Reputation: 801
I'm building a library with Akka actors in Scala to do some large-scale data crunching.
I'm running my code on Amazon EC2 spot instances using StarCluster. The program is unstable because the actor remoting sometimes drops:
While the code is running, nodes will disconnect one by one in a few minutes. The nodes say something like:
[ERROR] [07/16/2014 17:40:06.837] [slave-akka.actor.default-dispatcher-4] [akka://slave/system/endpointManager/reliableEndpointWriter-akka.tcp%3A%2F%2Fslave%40master%3A2552-0/endpointWriter] AssociationError [akka.tcp://slave@node005:2552] -> [akka.tcp://slave@master:2552]: Error [Association failed with [akka.tcp://slave@master:2552]] [
akka.remote.EndpointAssociationException: Association failed with [akka.tcp://slave@master:2552]
Caused by: akka.remote.transport.netty.NettyTransport$$anonfun$associate$1$$anon$2: Connection refused: master
and
[WARN] [07/16/2014 17:30:05.548] [slave-akka.actor.default-dispatcher-12] [Remoting] Tried to associate with unreachable remote address [akka.tcp://slave@master:2552]. Address is now quarantined, all messages to this address will be delivered to dead letters.
Even though I can ping between the nodes just fine.
I've been trying to fix this; I've figured it's some configuration setting. The Akka remoting documentation even says,
However in cloud environments, such as Amazon EC2, the value could be increased to 12 in order to account for network issues that sometimes occur on such platforms.
However, I've set that and beyond and still no luck in fixing the issue. Here are my current remoting configurations:
akka {
actor {
provider = "akka.remote.RemoteActorRefProvider"
}
remote {
enabled-transports = ["akka.remote.netty.tcp"]
netty.tcp {
port = 2552
# for modelling
#send-buffer-size = 50000000b
#receive-buffer-size = 50000000b
#maximum-frame-size = 25000000b
send-buffer-size = 5000000b
receive-buffer-size = 5000000b
maximum-frame-size = 2500000b
}
watch-failure-detector.threshold = 100
acceptable-heartbeat-pause = 20s
transport-failure-detector {
heartbeat-interval = 4 s
acceptable-heartbeat-pause = 20 s
}
}
log-dead-letters = off
}
and I deploy my actors like so all from the master node:
val o2m = system.actorOf(Props(classOf[IntOneToMany], p), name = "o2m")
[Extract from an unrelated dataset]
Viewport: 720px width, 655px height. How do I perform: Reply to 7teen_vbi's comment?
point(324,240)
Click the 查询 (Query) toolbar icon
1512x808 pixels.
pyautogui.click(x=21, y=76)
val remote = Deploy(scope = RemoteScope(Address("akka.tcp", "slave", args(i), 2552)))
val b = system.actorOf(Props(classOf[IntBoss], o2m).withDeploy(remote), name = "boss_" + i)
etc.
Can anyone point me to a mistake I'm making/how I can fix this problem and stop nodes from disconnecting? Alternatively, some solution of just re-launching the actors if they are disconnected also works; I don't care about dropped messages much. In fact I thought this was supposed to be easily configurable behavior but I'm finding it difficult to find the right place to look for that.
Thank you
Upvotes: 0
Views: 1357
Reputation: 652
at least the properties syntax was wrong: acceptable-heartbeat-pause should be under watch-failure-detector, (yours are at the same level). they should be like below:
watch-failure-detector {
threshold = 100
acceptable-heartbeat-pause = 20 s
}
transport-failure-detector {
heartbeat-interval = 4 s
acceptable-heartbeat-pause = 20 s
}
Upvotes: 2